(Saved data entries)
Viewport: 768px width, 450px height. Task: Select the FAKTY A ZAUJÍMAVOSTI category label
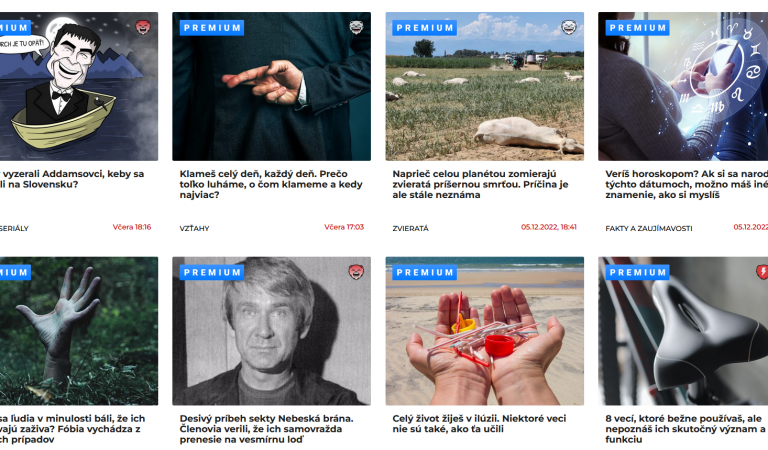[x=649, y=228]
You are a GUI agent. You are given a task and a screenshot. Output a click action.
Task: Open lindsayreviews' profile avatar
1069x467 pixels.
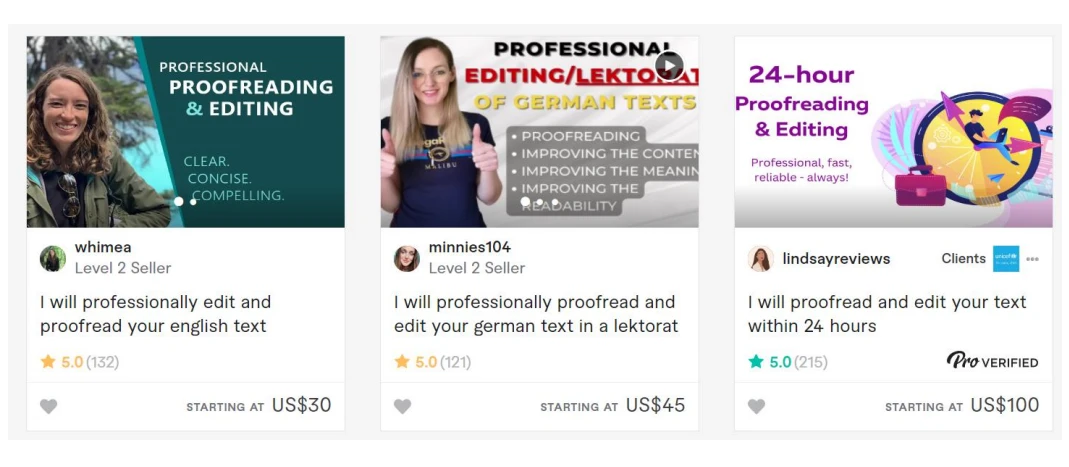tap(760, 258)
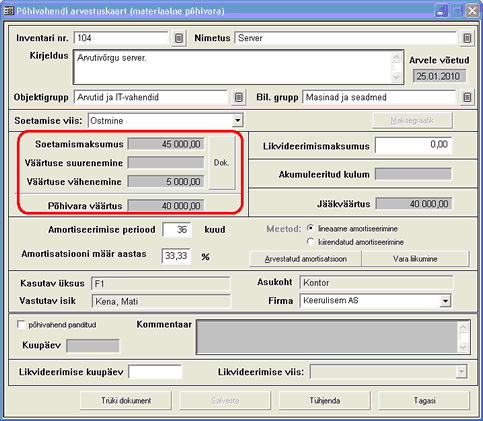The width and height of the screenshot is (483, 421).
Task: Click Trüki dokument button
Action: click(126, 400)
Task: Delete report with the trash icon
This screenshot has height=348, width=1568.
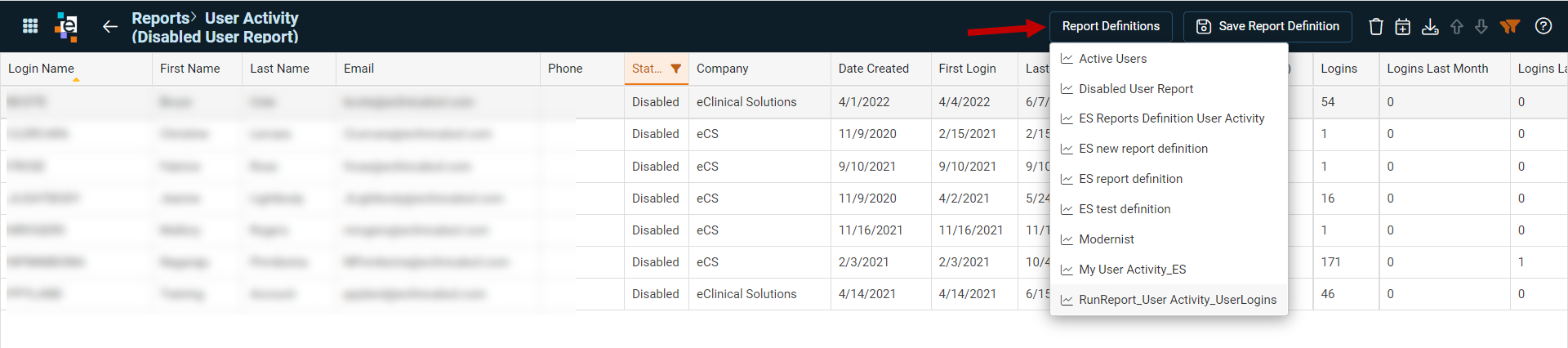Action: (x=1376, y=26)
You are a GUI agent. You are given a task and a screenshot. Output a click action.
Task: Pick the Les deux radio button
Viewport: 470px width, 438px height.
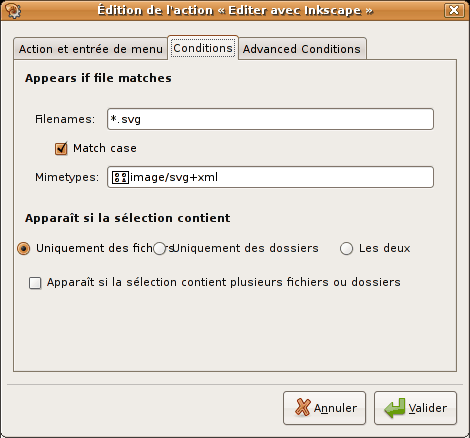346,248
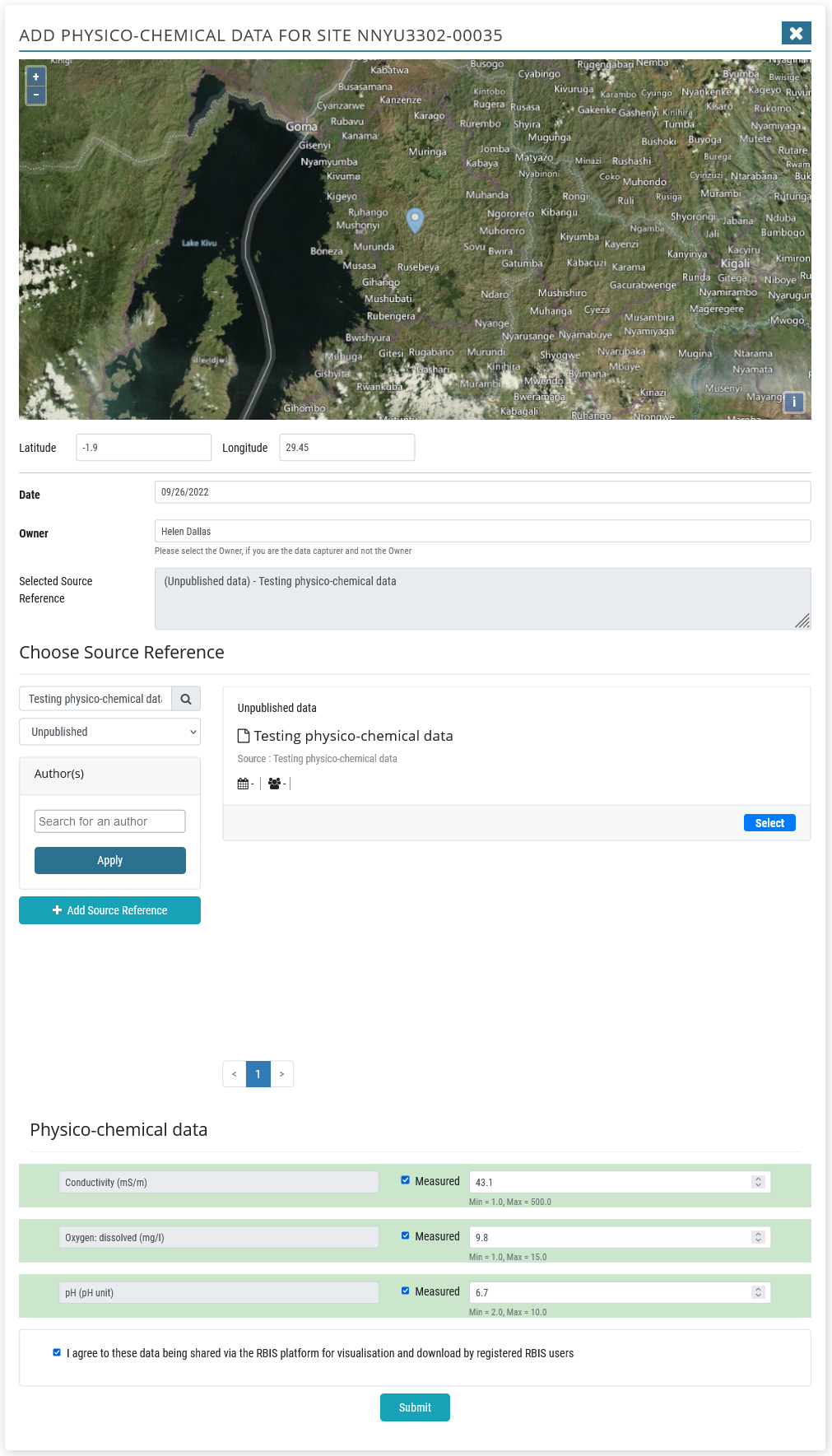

### What to work on
Hand back exactly the lines from the one with "Task: Pick the Les deux radio button" through the last line of the data above, both ends included, with every picture left out.

### Response to the task
Task: Pick the Les deux radio button
Viewport: 470px width, 438px height.
346,248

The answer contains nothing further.